Exploiting Unintended Feature Leakage in Collaborative Learning
Luca Melis, Congzheng Song, Emiliano De Cristofaro, Vitaly Shmatikov
TL;DR
The paper analyzes privacy risks in collaborative and federated learning where only model updates are exchanged. It introduces passive and active inference attacks that reveal membership and subset properties of participants’ data by exploiting gradient and embedding-layer information. Across two-party and multi-party settings, the attacks demonstrate strong leakage, including dynamic properties and person-specific inferences, with defenses proving largely ineffective in practical regimes. The findings underscore the need for new privacy-preserving techniques and detection mechanisms tailored to collaborative learning environments.
Abstract
Collaborative machine learning and related techniques such as federated learning allow multiple participants, each with his own training dataset, to build a joint model by training locally and periodically exchanging model updates. We demonstrate that these updates leak unintended information about participants' training data and develop passive and active inference attacks to exploit this leakage.
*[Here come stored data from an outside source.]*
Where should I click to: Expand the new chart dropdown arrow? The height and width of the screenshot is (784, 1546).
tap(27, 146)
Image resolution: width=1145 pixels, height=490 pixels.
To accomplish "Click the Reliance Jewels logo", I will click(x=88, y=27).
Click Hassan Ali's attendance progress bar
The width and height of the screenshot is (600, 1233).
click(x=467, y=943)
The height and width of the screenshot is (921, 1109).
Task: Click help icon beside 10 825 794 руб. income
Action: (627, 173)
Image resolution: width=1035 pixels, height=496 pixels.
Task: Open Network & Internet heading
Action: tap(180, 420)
First, we show that an adversarial participant can infer the presence of exact data points -- for example, specific locations -- in others' training data (i.e., membership inference). Then, we show how this adversary can infer properties that hold only for a subset of the training data and are independent of the properties that the joint model aims to capture. For example, he can infer when a specific person first appears in the photos used to train a binary gender classifier. We evaluate our attacks on a variety of tasks, datasets, and learning configurations, analyze their limitations, and discuss possible defenses.